What this task involves – Output the lines of the records starting at the line containing "Task: Open the 滤镜 (Filter) menu" and ending at the line containing "(x=87, y=89)" as a Markdown table with the columns Position and Text, skipping blank lines.

Dataset extract –
[START]
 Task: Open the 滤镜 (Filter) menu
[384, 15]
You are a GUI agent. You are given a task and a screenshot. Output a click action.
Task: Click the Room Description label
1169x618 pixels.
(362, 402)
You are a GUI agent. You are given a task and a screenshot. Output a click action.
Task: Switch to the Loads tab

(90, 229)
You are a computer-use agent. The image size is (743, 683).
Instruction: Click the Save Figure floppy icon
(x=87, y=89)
[END]
[START]
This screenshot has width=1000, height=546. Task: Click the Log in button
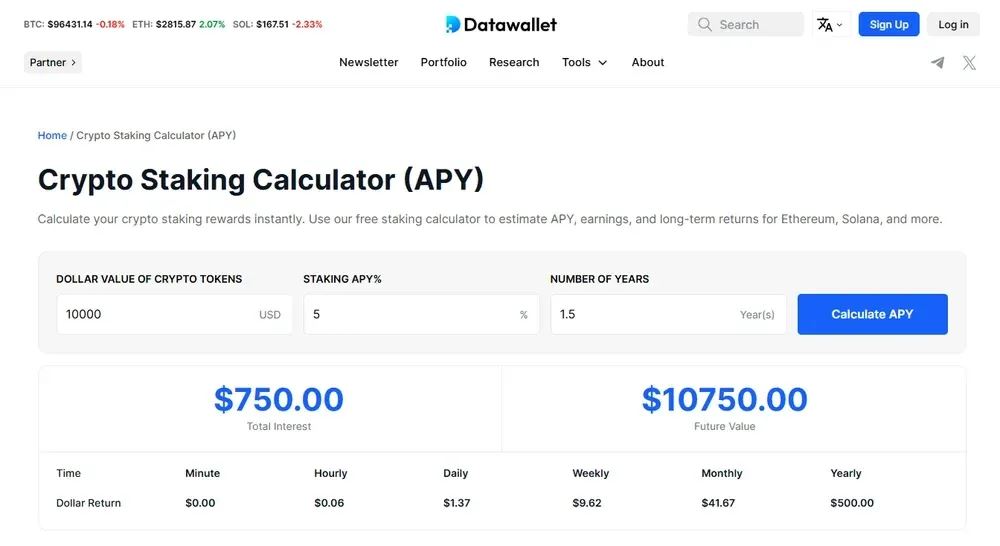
[END]
Answer in full –
| Position | Text |
|---|---|
| 1 |  Task: Open the 滤镜 (Filter) menu |
| 2 | [384, 15] |
| 3 | You are a GUI agent. You are given a task and a screenshot. Output a click action. |
| 4 | Task: Click the Room Description label |
| 5 | 1169x618 pixels. |
| 6 | (362, 402) |
| 7 | You are a GUI agent. You are given a task and a screenshot. Output a click action. |
| 8 | Task: Switch to the Loads tab |
| 9 | (90, 229) |
| 10 | You are a computer-use agent. The image size is (743, 683). |
| 11 | Instruction: Click the Save Figure floppy icon |
| 12 | (x=87, y=89) |